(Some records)
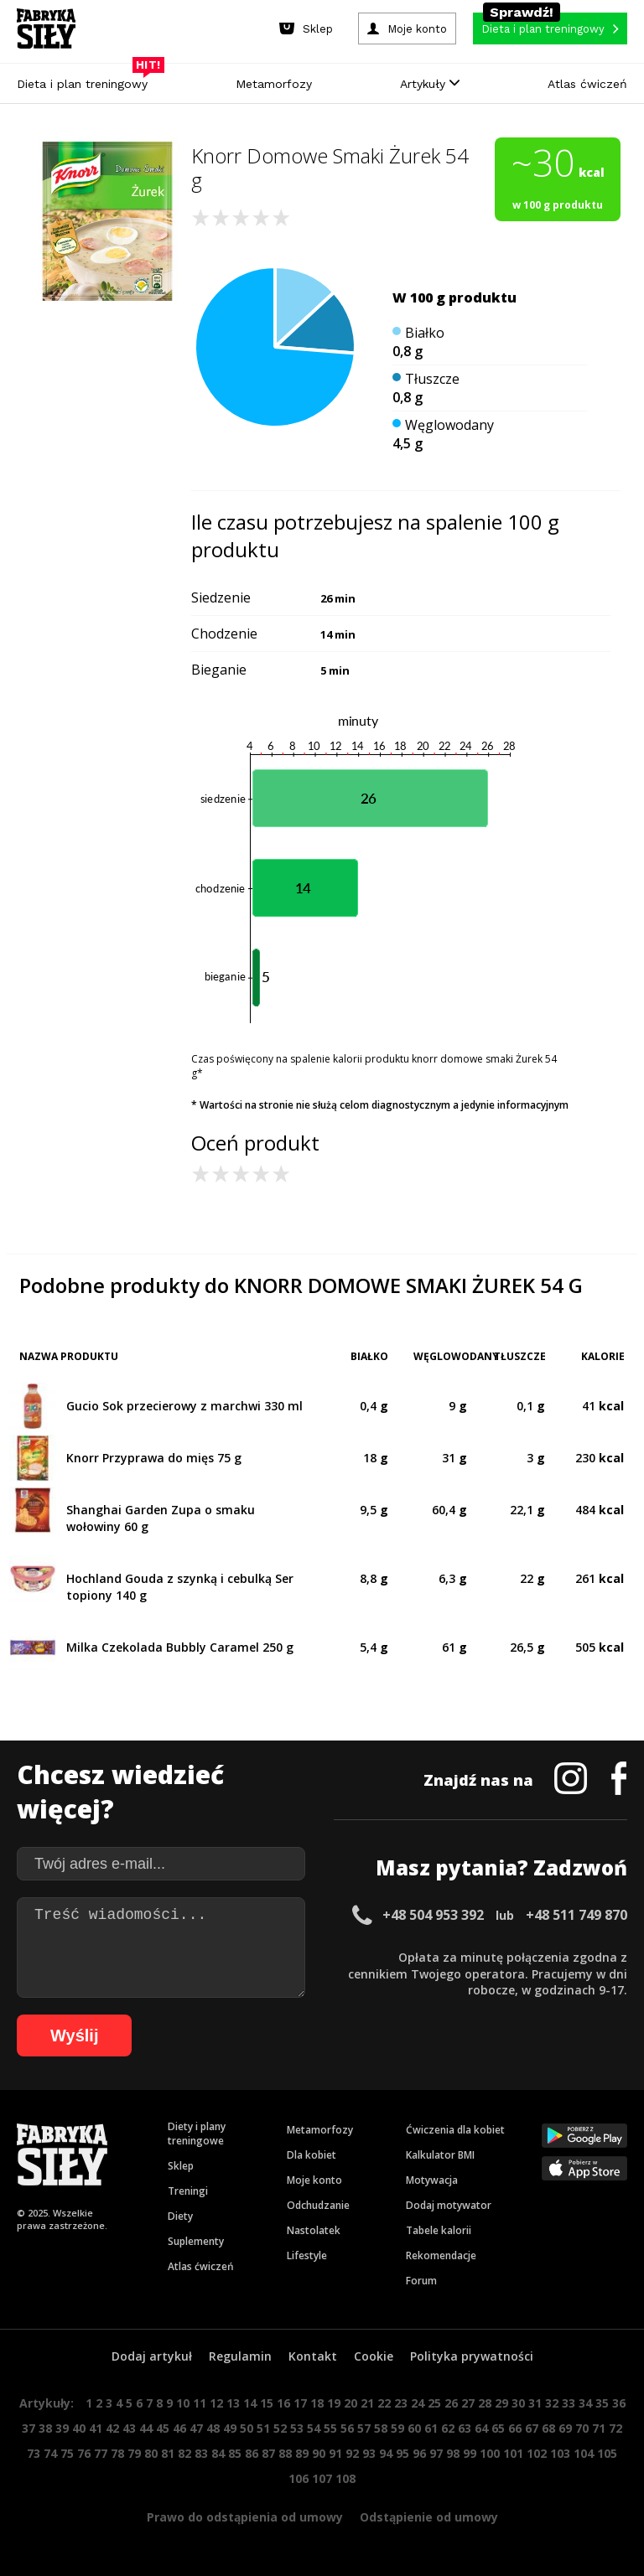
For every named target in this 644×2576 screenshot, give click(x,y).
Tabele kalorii (438, 2230)
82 (184, 2453)
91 (335, 2453)
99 (469, 2453)
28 (484, 2403)
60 (414, 2428)
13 (233, 2403)
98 (453, 2453)
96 (419, 2453)
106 (298, 2478)
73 (33, 2453)
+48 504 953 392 (433, 1915)
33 (568, 2403)
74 (50, 2453)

| SHORT TASK |
Pull out every line above that contains the string "this", treating case as significant.

| RESULT |
For every named target in this 644×2576 screenshot, give click(x,y).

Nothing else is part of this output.